[Material shown]:
-------------------------
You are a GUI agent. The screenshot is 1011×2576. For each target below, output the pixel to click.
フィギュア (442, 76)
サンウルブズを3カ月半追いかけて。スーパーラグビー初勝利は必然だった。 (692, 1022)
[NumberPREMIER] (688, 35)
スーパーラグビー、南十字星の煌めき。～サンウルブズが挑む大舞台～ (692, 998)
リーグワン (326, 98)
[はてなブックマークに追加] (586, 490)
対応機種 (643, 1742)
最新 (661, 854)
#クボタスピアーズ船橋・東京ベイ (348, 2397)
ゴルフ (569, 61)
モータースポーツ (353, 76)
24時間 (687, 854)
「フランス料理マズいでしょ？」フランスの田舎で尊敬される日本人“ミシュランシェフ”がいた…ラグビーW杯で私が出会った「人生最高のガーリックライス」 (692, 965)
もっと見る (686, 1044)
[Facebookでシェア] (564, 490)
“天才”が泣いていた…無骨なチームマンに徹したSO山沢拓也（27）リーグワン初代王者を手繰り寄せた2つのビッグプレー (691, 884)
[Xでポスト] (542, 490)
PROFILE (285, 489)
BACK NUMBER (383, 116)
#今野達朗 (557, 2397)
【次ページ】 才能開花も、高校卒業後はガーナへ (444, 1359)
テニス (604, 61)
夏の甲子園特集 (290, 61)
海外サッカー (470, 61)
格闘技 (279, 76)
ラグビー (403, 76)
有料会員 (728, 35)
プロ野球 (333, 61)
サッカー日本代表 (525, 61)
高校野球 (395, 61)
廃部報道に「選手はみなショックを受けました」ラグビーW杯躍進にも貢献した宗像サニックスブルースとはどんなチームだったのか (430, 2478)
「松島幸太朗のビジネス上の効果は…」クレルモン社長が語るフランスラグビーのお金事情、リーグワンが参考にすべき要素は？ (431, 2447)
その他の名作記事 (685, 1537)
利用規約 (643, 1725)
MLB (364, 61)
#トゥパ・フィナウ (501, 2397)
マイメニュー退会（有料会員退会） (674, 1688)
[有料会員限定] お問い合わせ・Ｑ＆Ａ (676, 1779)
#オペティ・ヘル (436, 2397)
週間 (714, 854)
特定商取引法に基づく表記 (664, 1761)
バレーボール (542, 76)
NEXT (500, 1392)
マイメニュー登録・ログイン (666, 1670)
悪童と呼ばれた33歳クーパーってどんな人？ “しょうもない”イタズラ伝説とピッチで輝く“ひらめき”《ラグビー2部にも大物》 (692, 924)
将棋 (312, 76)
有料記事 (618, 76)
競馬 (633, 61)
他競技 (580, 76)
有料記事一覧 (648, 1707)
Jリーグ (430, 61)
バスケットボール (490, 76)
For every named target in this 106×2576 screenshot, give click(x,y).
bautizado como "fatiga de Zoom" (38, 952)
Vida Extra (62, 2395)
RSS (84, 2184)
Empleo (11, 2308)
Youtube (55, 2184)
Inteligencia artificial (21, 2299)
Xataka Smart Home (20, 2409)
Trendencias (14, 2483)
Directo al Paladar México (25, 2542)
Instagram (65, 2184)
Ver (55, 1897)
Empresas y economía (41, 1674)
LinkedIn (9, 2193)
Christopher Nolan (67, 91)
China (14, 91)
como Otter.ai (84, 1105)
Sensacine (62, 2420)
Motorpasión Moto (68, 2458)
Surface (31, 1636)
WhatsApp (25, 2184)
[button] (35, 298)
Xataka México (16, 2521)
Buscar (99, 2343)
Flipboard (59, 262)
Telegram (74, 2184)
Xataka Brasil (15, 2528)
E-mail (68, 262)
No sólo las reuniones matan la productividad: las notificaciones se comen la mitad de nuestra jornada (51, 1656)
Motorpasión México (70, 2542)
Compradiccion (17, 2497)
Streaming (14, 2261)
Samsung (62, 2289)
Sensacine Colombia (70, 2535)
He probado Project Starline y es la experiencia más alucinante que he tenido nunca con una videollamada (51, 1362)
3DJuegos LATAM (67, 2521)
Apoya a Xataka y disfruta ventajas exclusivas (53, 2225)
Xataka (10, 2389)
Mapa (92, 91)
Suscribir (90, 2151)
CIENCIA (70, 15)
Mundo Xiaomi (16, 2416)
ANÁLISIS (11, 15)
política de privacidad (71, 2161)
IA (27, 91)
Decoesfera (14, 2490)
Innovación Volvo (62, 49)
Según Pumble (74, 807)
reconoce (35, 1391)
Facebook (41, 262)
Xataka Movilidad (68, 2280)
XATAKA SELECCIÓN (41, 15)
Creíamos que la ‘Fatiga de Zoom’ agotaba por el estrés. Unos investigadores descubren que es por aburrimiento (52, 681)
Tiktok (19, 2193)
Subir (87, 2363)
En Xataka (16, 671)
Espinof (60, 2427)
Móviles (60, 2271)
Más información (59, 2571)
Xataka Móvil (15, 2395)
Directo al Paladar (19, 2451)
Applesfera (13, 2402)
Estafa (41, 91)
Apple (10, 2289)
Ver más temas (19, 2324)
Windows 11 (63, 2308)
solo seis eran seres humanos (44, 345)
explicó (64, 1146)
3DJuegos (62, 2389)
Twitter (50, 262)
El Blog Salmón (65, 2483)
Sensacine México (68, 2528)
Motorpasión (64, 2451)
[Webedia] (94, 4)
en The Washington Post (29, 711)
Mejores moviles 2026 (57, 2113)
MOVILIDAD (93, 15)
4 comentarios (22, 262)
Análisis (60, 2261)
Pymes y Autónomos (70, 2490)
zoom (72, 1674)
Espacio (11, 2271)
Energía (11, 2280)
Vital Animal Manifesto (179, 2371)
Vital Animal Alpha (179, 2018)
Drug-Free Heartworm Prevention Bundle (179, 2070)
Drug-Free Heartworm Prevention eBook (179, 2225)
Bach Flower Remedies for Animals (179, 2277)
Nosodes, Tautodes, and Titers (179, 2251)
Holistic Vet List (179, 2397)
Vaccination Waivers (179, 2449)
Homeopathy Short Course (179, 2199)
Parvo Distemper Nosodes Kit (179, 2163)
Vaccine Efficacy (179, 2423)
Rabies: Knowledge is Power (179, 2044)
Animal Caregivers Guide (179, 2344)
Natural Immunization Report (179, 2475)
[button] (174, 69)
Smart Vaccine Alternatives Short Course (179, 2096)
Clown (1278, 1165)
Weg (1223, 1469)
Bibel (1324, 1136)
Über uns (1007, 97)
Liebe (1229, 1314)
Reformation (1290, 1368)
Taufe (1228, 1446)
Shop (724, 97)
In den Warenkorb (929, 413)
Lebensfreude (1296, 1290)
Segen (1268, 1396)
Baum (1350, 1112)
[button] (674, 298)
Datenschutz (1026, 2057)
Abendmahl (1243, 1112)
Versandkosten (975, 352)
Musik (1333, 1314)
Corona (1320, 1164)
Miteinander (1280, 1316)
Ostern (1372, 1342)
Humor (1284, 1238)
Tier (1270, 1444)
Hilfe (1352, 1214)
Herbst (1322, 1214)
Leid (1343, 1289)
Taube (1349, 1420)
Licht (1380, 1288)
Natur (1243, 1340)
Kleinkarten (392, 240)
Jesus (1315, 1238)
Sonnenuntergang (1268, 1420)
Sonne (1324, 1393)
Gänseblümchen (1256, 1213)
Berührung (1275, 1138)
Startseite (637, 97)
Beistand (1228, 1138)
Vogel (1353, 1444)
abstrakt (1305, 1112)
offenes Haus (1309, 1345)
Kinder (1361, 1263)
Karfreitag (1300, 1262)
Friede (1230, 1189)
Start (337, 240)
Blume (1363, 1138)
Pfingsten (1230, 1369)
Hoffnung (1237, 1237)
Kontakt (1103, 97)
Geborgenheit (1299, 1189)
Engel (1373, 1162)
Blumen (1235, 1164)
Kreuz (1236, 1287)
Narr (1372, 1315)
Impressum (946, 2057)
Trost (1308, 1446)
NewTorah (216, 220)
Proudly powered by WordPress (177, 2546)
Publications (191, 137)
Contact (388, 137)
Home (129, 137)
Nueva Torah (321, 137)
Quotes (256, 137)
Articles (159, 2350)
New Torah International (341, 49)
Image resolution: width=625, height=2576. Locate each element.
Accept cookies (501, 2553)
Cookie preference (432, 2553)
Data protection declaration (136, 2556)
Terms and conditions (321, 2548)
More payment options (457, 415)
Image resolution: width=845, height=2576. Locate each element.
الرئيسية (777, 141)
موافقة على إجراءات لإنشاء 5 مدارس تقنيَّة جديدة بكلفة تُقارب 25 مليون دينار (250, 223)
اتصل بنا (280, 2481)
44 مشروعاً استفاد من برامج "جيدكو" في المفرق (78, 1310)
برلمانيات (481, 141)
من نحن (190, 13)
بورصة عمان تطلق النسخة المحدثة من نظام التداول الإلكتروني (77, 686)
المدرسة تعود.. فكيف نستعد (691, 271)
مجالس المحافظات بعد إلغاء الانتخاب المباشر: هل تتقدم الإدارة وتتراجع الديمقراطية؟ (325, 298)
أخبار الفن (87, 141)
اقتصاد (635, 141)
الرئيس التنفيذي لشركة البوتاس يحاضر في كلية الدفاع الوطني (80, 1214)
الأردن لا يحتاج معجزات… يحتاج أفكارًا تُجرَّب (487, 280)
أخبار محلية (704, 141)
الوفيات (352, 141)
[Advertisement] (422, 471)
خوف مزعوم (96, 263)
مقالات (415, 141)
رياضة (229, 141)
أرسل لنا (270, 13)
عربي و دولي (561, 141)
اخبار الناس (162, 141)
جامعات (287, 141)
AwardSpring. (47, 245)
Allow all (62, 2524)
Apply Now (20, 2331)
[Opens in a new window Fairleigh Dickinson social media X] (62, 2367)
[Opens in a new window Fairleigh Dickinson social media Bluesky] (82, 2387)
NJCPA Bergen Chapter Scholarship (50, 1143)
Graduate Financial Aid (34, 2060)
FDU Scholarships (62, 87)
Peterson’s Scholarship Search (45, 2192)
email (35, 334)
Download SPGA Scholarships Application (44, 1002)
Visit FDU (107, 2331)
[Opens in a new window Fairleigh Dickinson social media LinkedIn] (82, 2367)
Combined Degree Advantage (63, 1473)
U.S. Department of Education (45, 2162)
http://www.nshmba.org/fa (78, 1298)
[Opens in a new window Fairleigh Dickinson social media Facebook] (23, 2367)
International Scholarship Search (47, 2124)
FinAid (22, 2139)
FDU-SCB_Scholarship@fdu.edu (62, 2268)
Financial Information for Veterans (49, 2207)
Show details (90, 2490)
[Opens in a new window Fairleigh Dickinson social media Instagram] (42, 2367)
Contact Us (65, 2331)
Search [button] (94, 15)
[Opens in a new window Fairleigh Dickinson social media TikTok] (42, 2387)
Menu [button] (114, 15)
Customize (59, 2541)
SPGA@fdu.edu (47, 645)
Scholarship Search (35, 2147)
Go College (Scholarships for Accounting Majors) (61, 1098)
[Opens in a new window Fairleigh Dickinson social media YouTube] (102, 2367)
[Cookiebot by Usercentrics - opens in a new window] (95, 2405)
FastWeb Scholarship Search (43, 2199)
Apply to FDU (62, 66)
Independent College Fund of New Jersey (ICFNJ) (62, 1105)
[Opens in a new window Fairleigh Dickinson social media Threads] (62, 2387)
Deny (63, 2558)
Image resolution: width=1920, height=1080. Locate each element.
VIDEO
-------------------------
[Work to complete]: Which lines above run from the one containing "MOVILIDAD (93, 15)" down to the one containing "Holistic Vet List (179, 2397)"? Repeat exactly those, both ends included, and nothing else.

[Completed exercise]:
MOVILIDAD (93, 15)
4 comentarios (22, 262)
Análisis (60, 2261)
Pymes y Autónomos (70, 2490)
zoom (72, 1674)
Espacio (11, 2271)
Energía (11, 2280)
Vital Animal Manifesto (179, 2371)
Vital Animal Alpha (179, 2018)
Drug-Free Heartworm Prevention Bundle (179, 2070)
Drug-Free Heartworm Prevention eBook (179, 2225)
Bach Flower Remedies for Animals (179, 2277)
Nosodes, Tautodes, and Titers (179, 2251)
Holistic Vet List (179, 2397)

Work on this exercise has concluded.